Usually I take time to consider journalistic proposals, and more often than not I say no in the end; but on this occasion I had decided to say yes almost before Blake had finished his pitch. For nearly thirty years, between 1960 and 1987, I was an academic as well as a novelist, teaching English Literature at Birmingham University. Over that time I published several books of literary criticism, mainly concerned with novels and The Novel, and for many of those years I offered a course called Form in Fiction. After taking early retirement from my university post in 1987 I found that I had little inclination or incentive to go on writing criticism for an essentially academic audience; but I felt that I still had things to say on the art of fiction and the history of the novel that might be of interest to a more general reading public, and sensed that a weekly newspaper column might provide an ideal platform.

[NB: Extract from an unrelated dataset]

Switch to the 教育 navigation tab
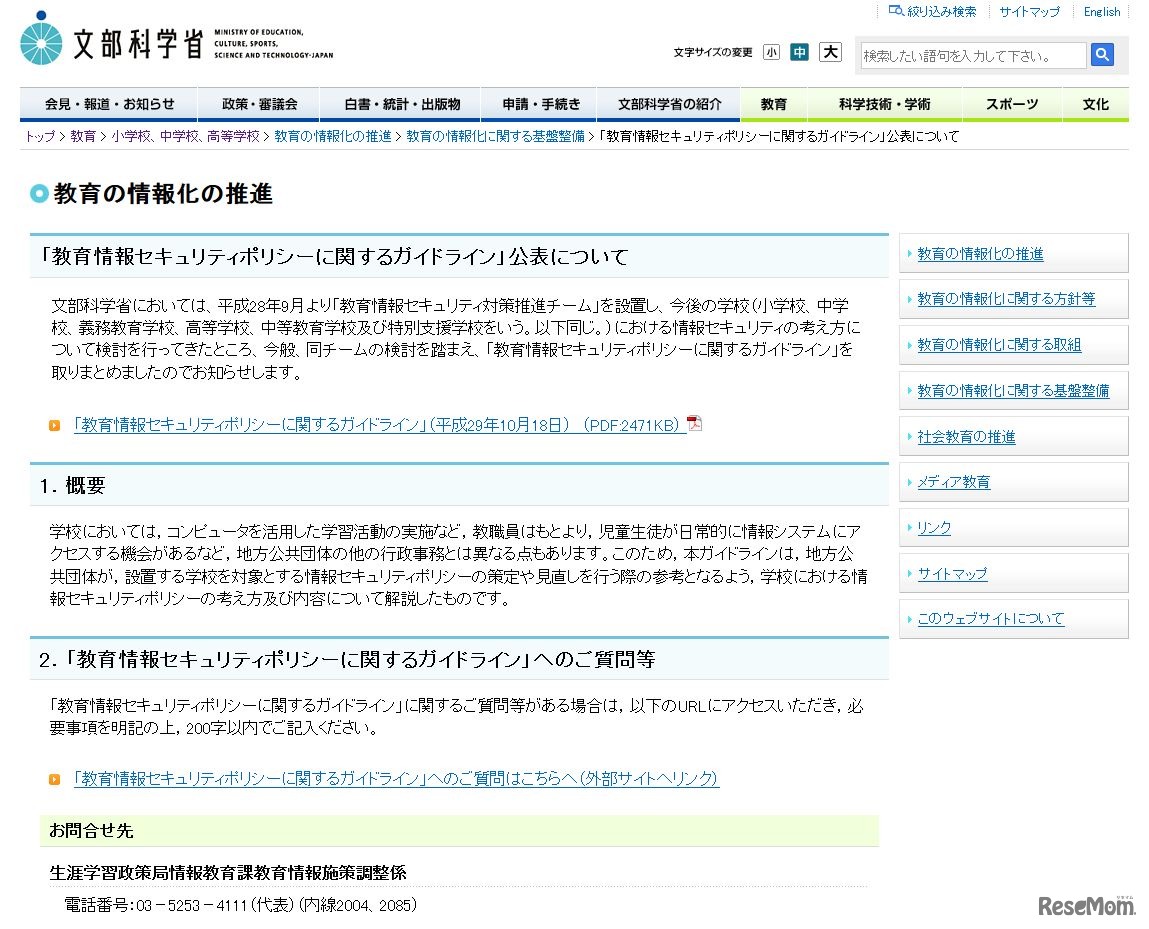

I settled quite quickly on a format that was topic-centred rather than text-centred, since a novel, unlike many excellent poems, cannot be quoted in its entirety in a newspaper article. Each week I chose one or two short extracts from novels or stories, classic and modern, to illustrate some aspect of The Art of Fiction. (Following on Fentons Ars Poetica, this was a more or less inevitable name for the series, and I have retained it for the book in spite of some uneasiness at trespassing on the title of a venerated essay by Henry James.) With a few exceptions Jane Austen, George Eliot, Henry James I took my examples from a different author, or brace of authors, each week. I confined myself almost exclusively to English and American writers, because this is, as academics say, my field and I am less confident of doing accurate close analysis of novels outside it. I have commented on some of these passages before in print, but not in exactly the same terms.
I began with Beginning and always intended to end with Ending. In between these two, one weeks article sometimes suggested the topic for the following week, but I did not design the series as a systematic, progressive introduction to the theory of the novel. In revising the pieces for book publication I have inserted a number of cross-references, and provided an index, which should compensate for the somewhat random sequence of topics. Once a teacher, always a teacher. Although the book is intended for the general reader I have deliberately used, with explanations, a number of technical terms which may be unfamiliar to such a reader, because you cannot analyse a literary text without an appropriate descriptive vocabulary, any more than you can strip down an engine without an appropriate set of tools. Some of these terms are modern, like intertextuality and metafiction, and some are ancient, like the names of figures of speech in classical rhetoric (metonymy, synecdoche etc.), which modern linguistics has not yet improved upon. An alternative title for this book, if Wayne Booth hadnt used it already, would be The Rhetoric of Fiction. I have always regarded fiction as an essentially rhetorical art that is to say, the novelist or short story-writer persuades us to share a certain view of the world for the duration of the reading experience, effecting, when successful, that rapt immersion in an imagined reality that Van Gogh caught so well in his painting The Novel Reader. Even novelists who, for their own artistic purposes, deliberately break that spell have to cast it first.
The original articles were written to a prescribed length, but I usually submitted my copy slightly over-long, leaving the task of trimming it to fit the available space in the capable hands of Blake Morrison and his assistant Jan Dalley. (I should like to record here my appreciation of the skill and tact with which they carried out this task.) In revising the articles for book publication I have restored some of the passages which they were obliged to cut, and some which I deleted myself from earlier drafts, and have added new material, both illustrative and argumentative, to nearly all of them. One item has been replaced by a new piece on Chapters. To throw light on the nuts and bolts of fiction, I have drawn more frequently on my own experience as a writer than seemed either appropriate or practicable in the original newspaper articles.